**WHAT YOU SHOULD DO**
Return, word for word, the lines from the one containing "Find the location of a particular element." through the one containing "center [195, 713].", with both of those lines included.

**Stored items**
###

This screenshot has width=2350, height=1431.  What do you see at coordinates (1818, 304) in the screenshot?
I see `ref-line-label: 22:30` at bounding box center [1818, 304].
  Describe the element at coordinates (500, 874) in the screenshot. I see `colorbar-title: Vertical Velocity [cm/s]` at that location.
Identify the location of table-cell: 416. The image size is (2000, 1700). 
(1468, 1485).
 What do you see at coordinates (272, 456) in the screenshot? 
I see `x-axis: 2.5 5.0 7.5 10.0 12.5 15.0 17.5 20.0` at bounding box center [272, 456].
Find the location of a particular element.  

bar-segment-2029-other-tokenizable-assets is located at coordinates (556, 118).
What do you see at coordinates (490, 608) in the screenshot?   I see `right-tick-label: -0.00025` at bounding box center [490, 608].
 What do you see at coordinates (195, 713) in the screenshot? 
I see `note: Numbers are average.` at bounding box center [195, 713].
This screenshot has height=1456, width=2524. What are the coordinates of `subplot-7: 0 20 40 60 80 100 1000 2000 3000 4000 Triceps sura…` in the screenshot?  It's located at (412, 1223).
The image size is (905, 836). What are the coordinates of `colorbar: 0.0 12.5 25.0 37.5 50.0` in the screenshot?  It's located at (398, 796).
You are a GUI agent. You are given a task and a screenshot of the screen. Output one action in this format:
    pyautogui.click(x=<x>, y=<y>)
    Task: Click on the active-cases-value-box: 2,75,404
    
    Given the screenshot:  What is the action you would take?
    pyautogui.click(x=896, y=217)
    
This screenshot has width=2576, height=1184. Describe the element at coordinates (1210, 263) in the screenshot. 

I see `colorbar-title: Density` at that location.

###

**EXERCISE OUTPUT**
Find the location of a particular element.  

bar-segment-2029-other-tokenizable-assets is located at coordinates (556, 118).
What do you see at coordinates (490, 608) in the screenshot?   I see `right-tick-label: -0.00025` at bounding box center [490, 608].
 What do you see at coordinates (195, 713) in the screenshot? 
I see `note: Numbers are average.` at bounding box center [195, 713].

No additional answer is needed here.